→ **Document text**
Evolving CRUD (part 2)

Serving content at scale without complexity

Command Querying Responsibility Segregation #

Martin Fowler and Udi Dahan have in the past described this approach at length. This is obviously not a new concept and what follows is only a possible implementation of it.

Command Querying Responsibility Segregation CQRS

A fancy name that hides a simple concept: read traffic (GET) has different requirements compared to the write traffic (POST/PUT/DELETE) and should be handled possibly by different systems.

This is by far not a new concept. Already in production with big players but never standardised.

This design splits read and write requests according to the following philosophy:

Read requests (GET) #

Write requests (POST/UPDATE/DELETE) #

The concept of message queues is not new and is at the very heart of the Enterprise Integration Patterns concepts, minus all the bloatware.


In a CQRS system eventual consistency for upsert operations is a fact.

→ **Data records**
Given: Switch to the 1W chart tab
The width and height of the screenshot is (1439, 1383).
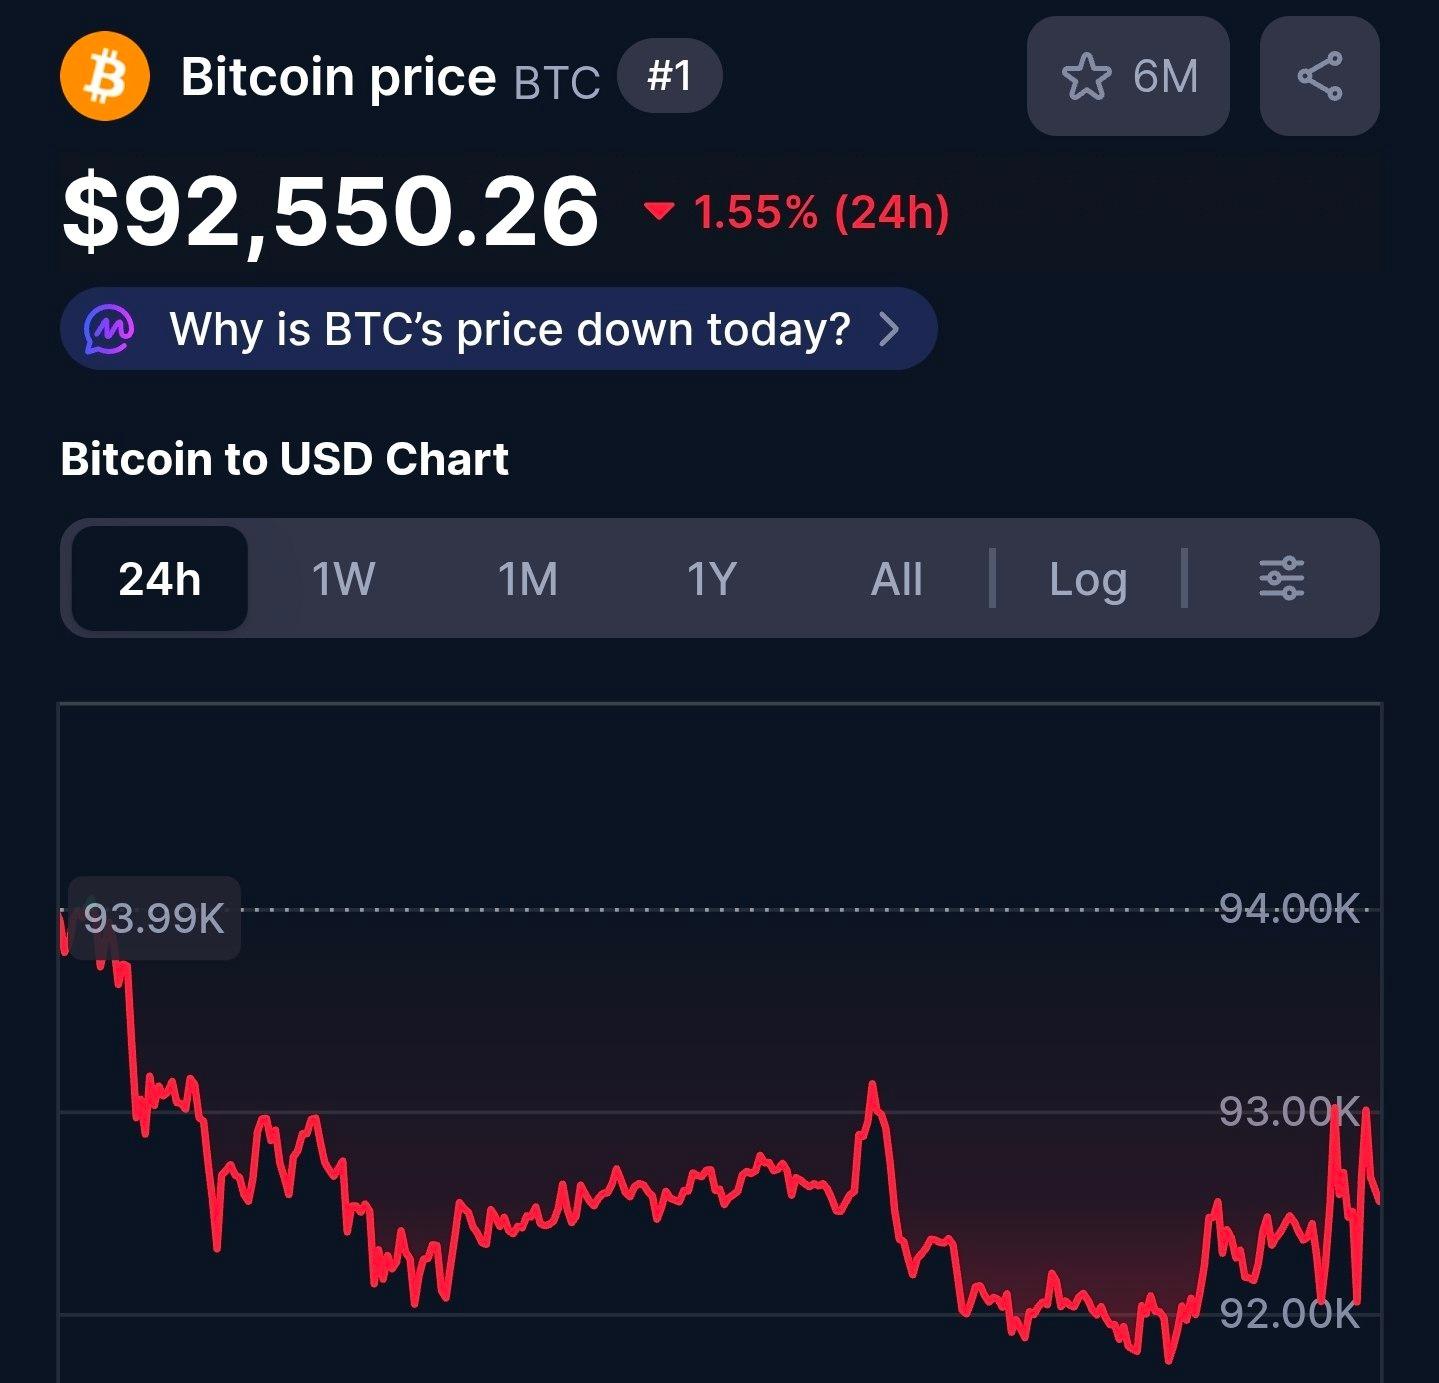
* * *
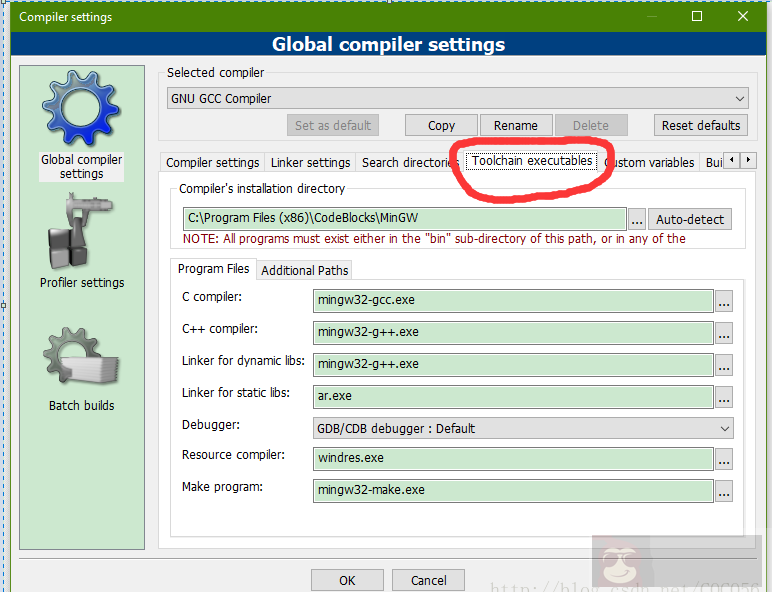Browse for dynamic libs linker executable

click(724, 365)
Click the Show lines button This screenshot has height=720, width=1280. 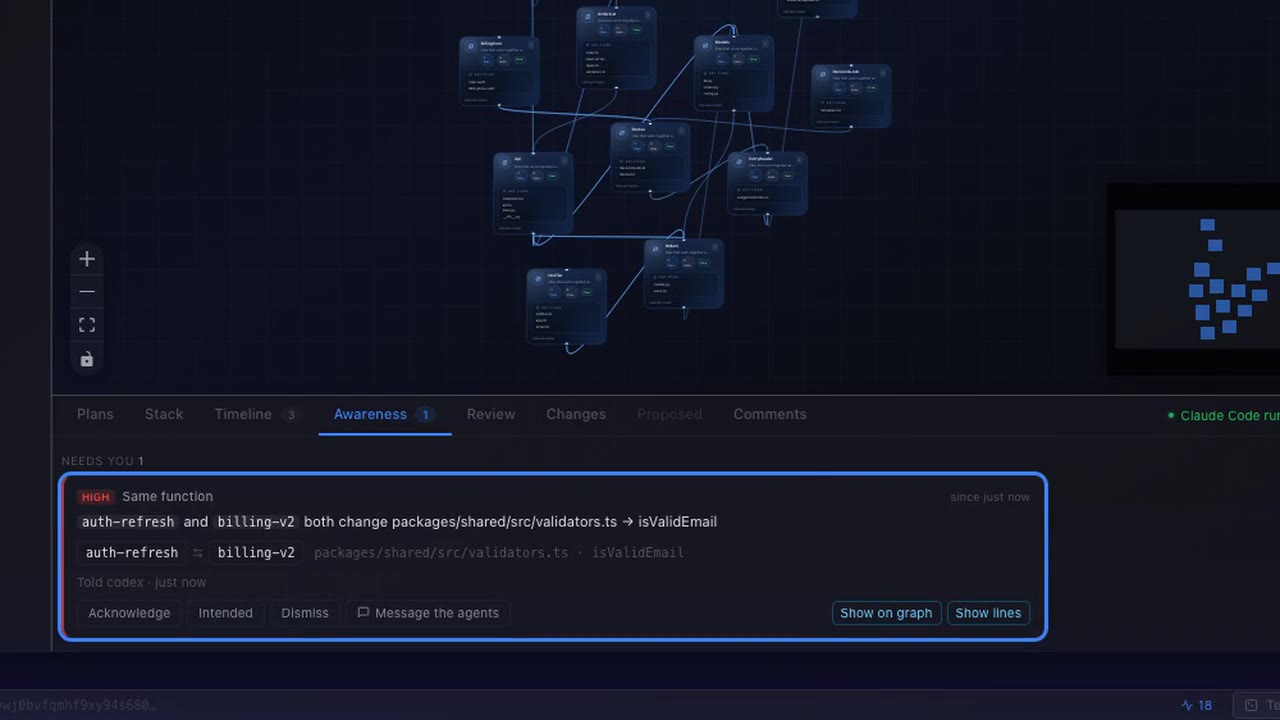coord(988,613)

→ **Exercise requirements**
• a. In the Evolving CRUD text, who is named as having described the CQRS approach at length?
• b. Translate this sentence from the Evolving CRUD text into Spanish: "In a CQRS system eventual consistency for upsert operations is a fact."

→ **Results of the exercise**
• a. Martin Fowler and Udi Dahan.

• b. En un sistema CQRS, la consistencia eventual en las operaciones upsert es un hecho.